Have you been on the line lately with a lender who talked excitedly about the benefits of a five- or seven-year mortgage? If so, you're hardly alone.
Such mortgages offer the lure of below-market payments in the first five to seven years.
They seem particularly attractive if you're buying or refinancing a home where you plan to stay for a relatively short time.
But, as mortgage experts caution, not all "intermediate term" mortgages are created equal. Some could put you in a risky position -- should your moving plans change. The experts say you should be especially wary of a home loan that "balloons" after a few years -- making the whole balance payable in one lump sum.
"The bottom line is that a balloon loan equals excess risk. And who needs it?" asks Peter G. Miller, the Silver Spring-based author of The Common-Sense Mortgage, a HarperCollins book.
Many balloon loans now carry a provision that lets you refinance with the same lender -- should you elect to remain in the home after the balloon payment comes due. But what many borrowers fail to grasp is that there can be sticky conditions attached to the ability to refinance one of these balloons.

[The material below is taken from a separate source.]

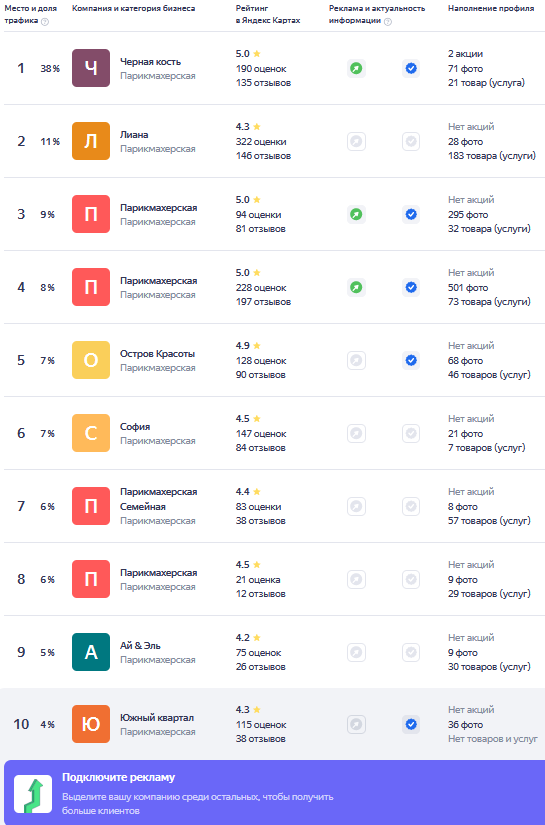Open the Черная кость company avatar

pyautogui.click(x=91, y=68)
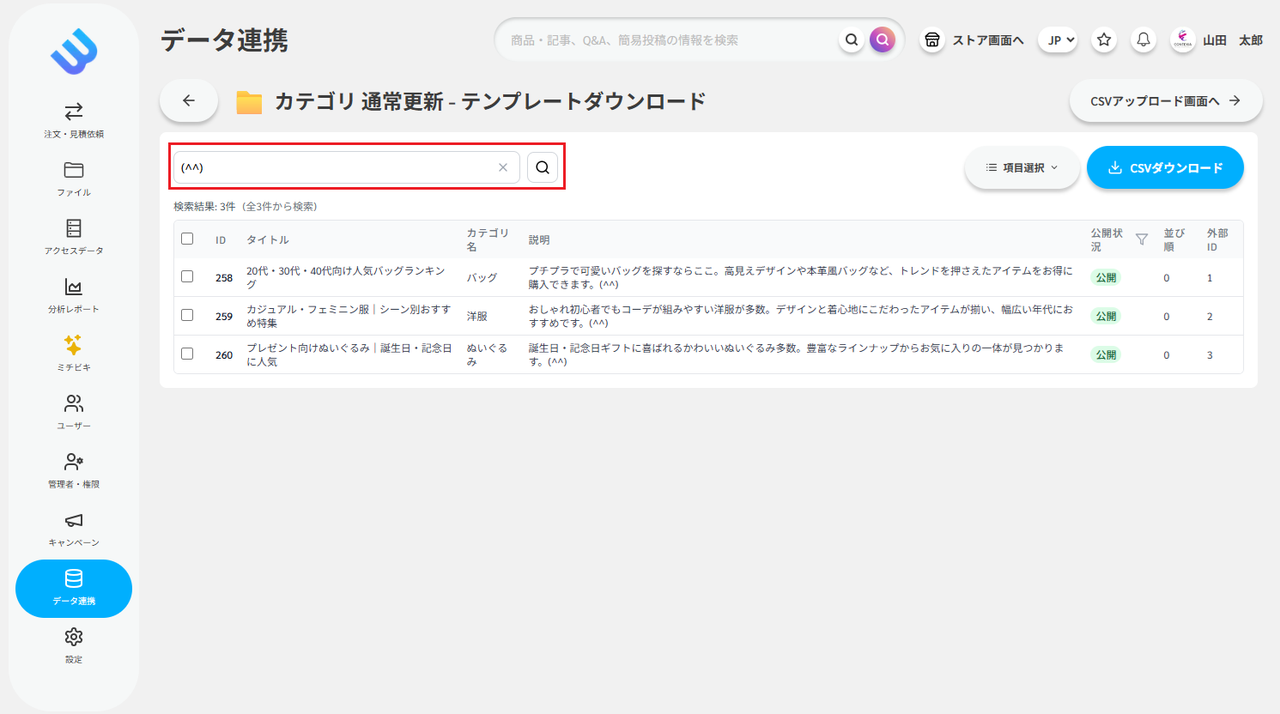Open the favorites star icon in the header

"The lender gives himself a lot of outs," says Buddy Koolhof, Owings Mills branch manager for NVR Mortgage LP, a mortgage banking firm.
Suppose you're a sales executive for a pharmaceutical company who is buying a new garden condo town house. You love the condo for its deck and patio. Still, because your company has put you on notice that it plans to move you to Omaha in three or four years, you take a balloon mortgage at a low interest rate.
But instead of moving you, the company eliminates your job after a few years. Shortly after, the balance on your balloon mortgage becomes due. Eventually you get another job with a small, local firm.
But because a couple of your payments were late, your lender refuses to refinance the balloon mortgage and you find yourself forced to look for another lender or sell the condo.
The good news is that you can obtain nearly the favorable mortgage rate associated with a five- to seven-year balloon mortgage through another similar, but less risky, home loan called the "Two-Step." Had you taken one of these loans when you bought your garden condo, you would have enjoyed the benefit of a relatively low mortgage rate in the first years while still keeping your option of refinancing if your plan to move to Omaha changes.
The average balloon mortgage is basically an intermediate term fixed-rate home loan that could push you to the wall if you decide to remain in your home.
On the other hand, the Two-Step loan is a very different animal, mortgage experts emphasize.
Basically the Two-Step, a trademarked product perfected by Fannie Mae, the nation's largest investor in home mortgages, is an adjustable rate mortgage (ARM) that adjusts just once during the full 30-year term of the loan. Usually, there are no conditions associated with your ability to keep the loan beyond the five- or seven-year mark.
"Certainly, I would sleep much more soundly with the Two-Step than the balloon," says Dennis Godfrey, director of product development for Fannie Mae and an architect of the Two-Step, which has become popular throughout the country.
For those interested in a short-term home loan, mortgage experts make these suggestions:
* Watch out for factors that could block you from refinancing your balloon mortgage with the same lender.
Fannie Mae has made widely available to the mortgage market a seven-year balloon mortgage with a kicker which lets you refinance at the end of seven years -- should your plans change.
But as Fannie Mae's Mr. Godfrey points out, there are several strings attached.
To refinance one of these balloon mortgages with the same lender, you must have kept your payments current for the prior 12 months, have no liens on the property other than the first mortgage and occupy the home rather than renting it out. It's probable you'll also have to pay up to $250 for the privilege of refinancing.
Maybe you'll be in the position to meet the lender's conditions and refinance your balloon loan. Then again, maybe you won't. "Why take a balloon loan and give up your flexibility?" Mr. Miller, the Silver Spring author, asks.
* Study the exact provisions of the home loan you're considering before you commit.
The proliferation of new mortgage products has made the sorting out process all the more confusing, points out Paul Havemann, a vice president at HSH Associates, a firm that tracks mortgage rates for consumers. And you can't always count on loan officers to straighten you out, since they, too, may be puzzled about the differences among loan products, he says.
To get what Mr. Havemann calls "all the nuts and bolts and gory details," ask for a copy of the actual loan agreement (the "note") ++ or obtain all the disclosure papers on the loan before you finalize your application.
"Obviously, it's in everyone's best interest that you know what you're getting into, so there are no hard feelings later," he says.